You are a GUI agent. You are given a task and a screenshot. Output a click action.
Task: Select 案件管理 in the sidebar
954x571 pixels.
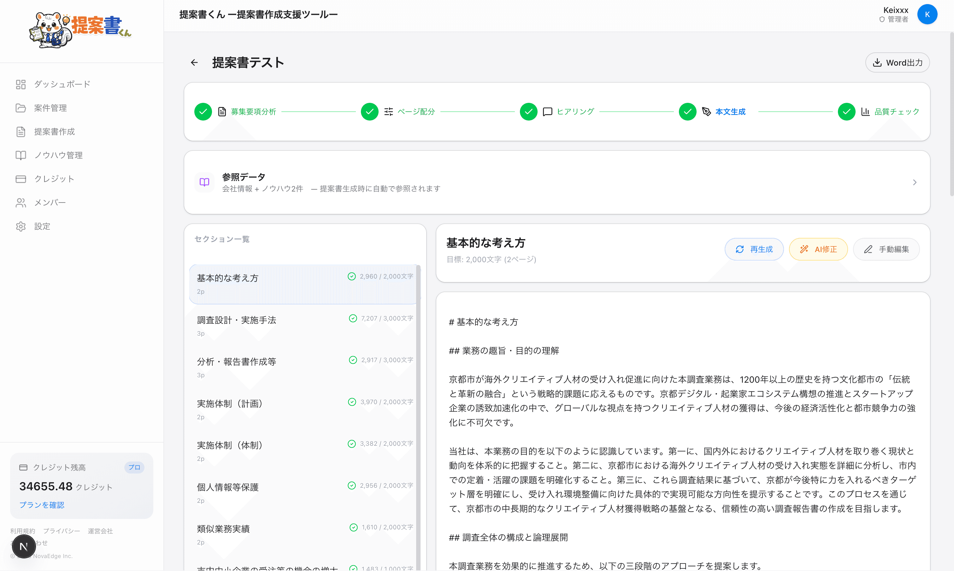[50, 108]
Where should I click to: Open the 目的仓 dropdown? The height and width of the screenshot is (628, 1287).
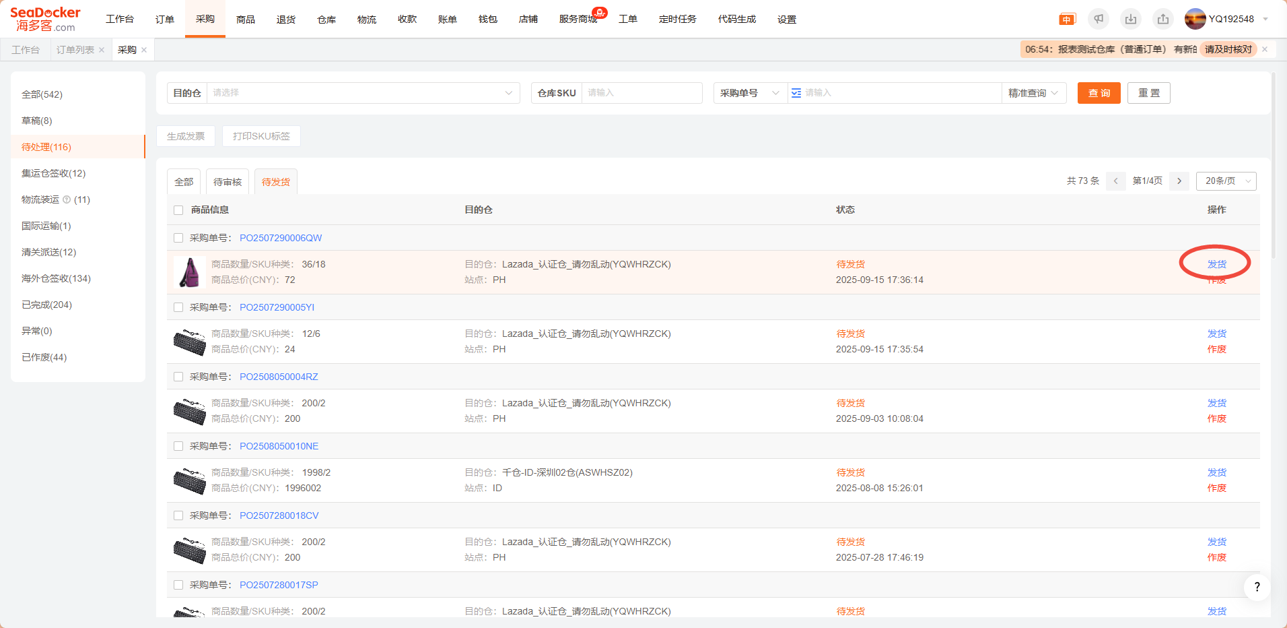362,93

------

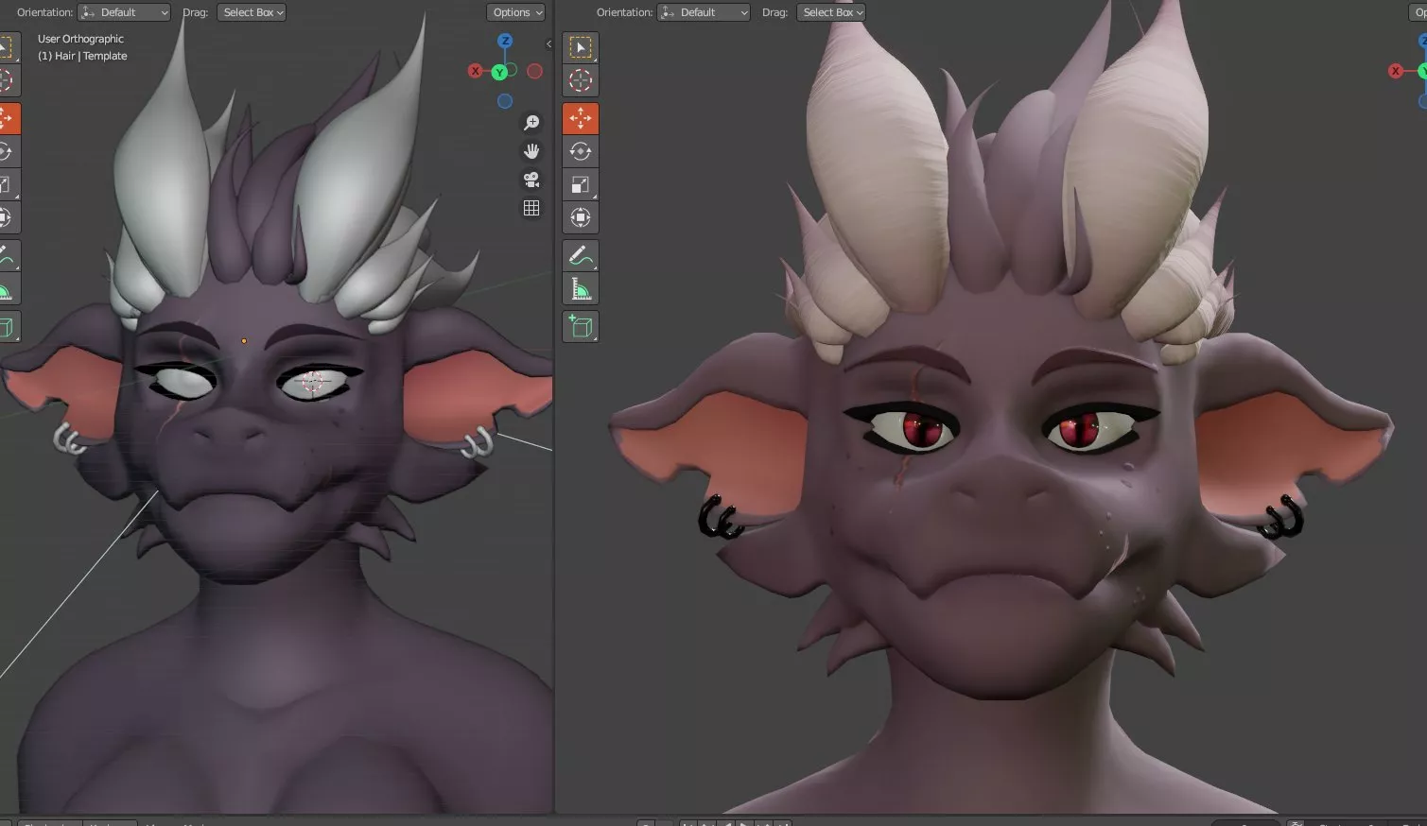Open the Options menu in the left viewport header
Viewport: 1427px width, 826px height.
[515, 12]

------

■ Exercise instructions
Show each line from the material above that contains the word "screenshot".

■ Final result
You are a GUI agent. You are given a task and a screenshot. Output a click action.
Where should I click to: Open the 目的仓 dropdown? The height and width of the screenshot is (628, 1287).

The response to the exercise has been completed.